Hypothesis: This study was undertaken to determine whether echo-derived left atrial dimension and other echocardiographic, clinical, and hemodynamic parameters detected at the time of entry into the study may influence prognosis in patients with dilated cardiomyopathy during a long-term follow-up.
Methods: This was a prospective cohort analysis of 123 patients with dilated cardiomyopathy. Clinical evaluation, chest x-ray, M-mode and two-dimensional echocardiogram, exercise test, 72-h ambulatory electrocardiogram monitoring, and cardiac catheterization study were performed in all patients. The study was divided into two phases: in the first phase, patients were divided into two groups according to the left atrial size (> or = 45 mm; < 45 mm), with cardiac death as the end point.
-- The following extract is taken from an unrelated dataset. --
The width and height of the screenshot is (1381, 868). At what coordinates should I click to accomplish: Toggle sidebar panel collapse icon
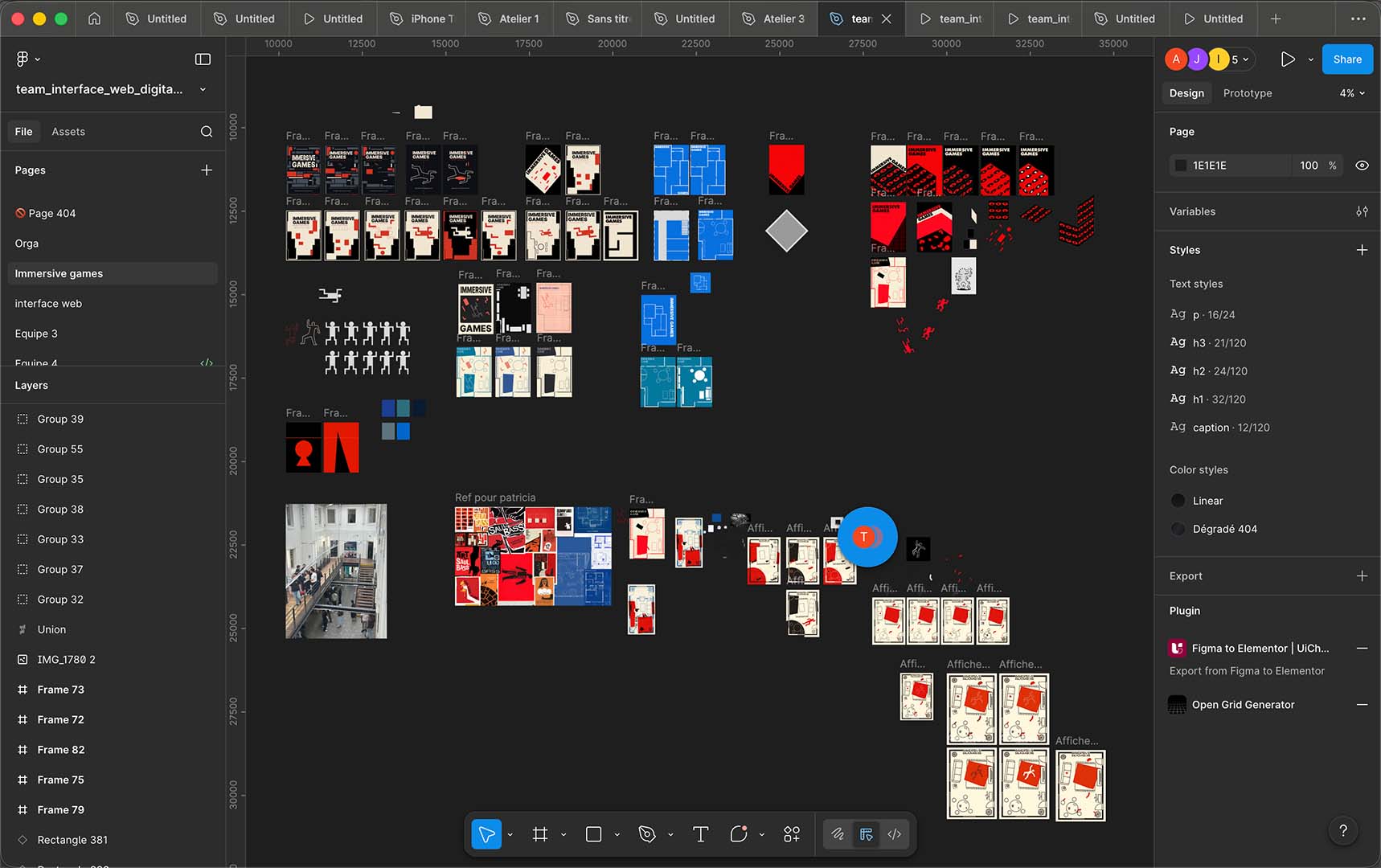[203, 59]
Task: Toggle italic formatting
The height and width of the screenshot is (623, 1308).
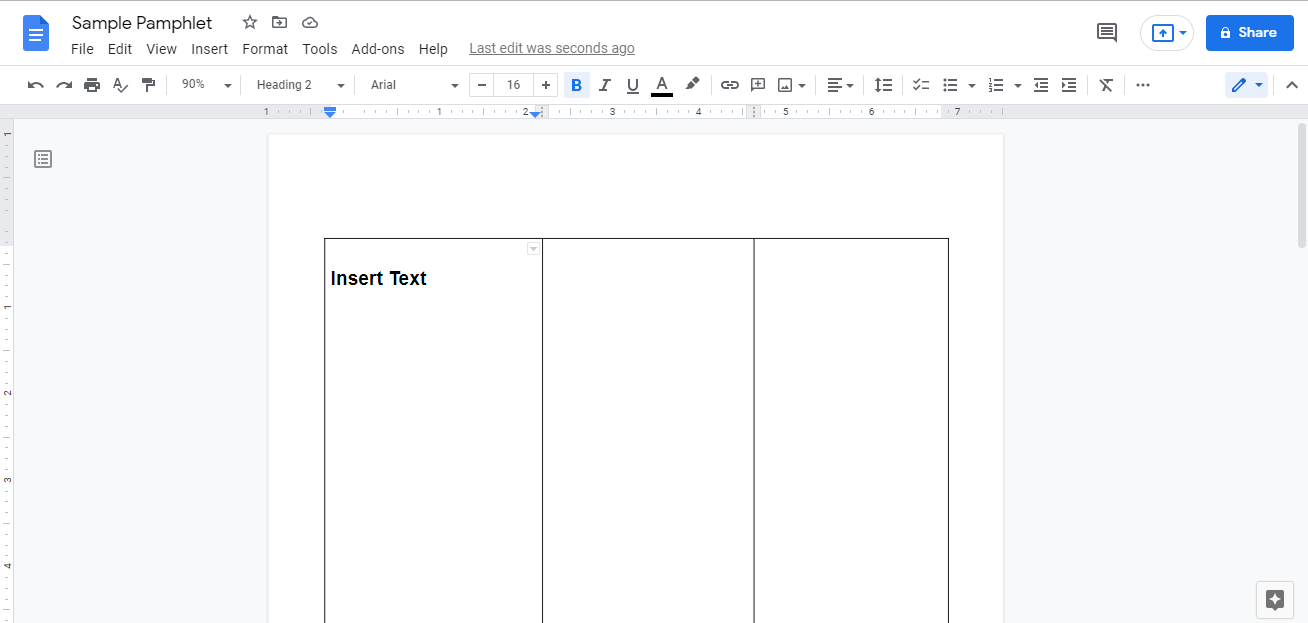Action: (x=604, y=85)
In the second phase, all patients were further divided into two groups according to their clinical course. A multivariate analysis was performed to determine independent correlated parameters of cardiac mortality and overall clinical outcome.
Results: Cardiac mortality rate was 47.9%: 29% in the group without left atrial dilation and 54.3% in the group with dilated left atrium. Multivariate analysis revealed that left atrium > or = 45 mm, New York Heart Association functional classes III/IV, and the presence of one or more episodes of ventricular tachycardia at Holter monitoring were independent predictors of cardiac mortality, while left atrium > or = 45 mm, left ventricular end-diastolic pressure > 17 mmHg, and exercise tolerance < or = 15 min were independent predictors of poor clinical outcome.
Conclusions: Our results revealed that left atrial size is the principal independent predictor of prognosis in patients with dilated cardiomyopathy in that patients with left atrial dilation had an increase in mortality and a worse clinical outcome compared with those without left atrial dilation.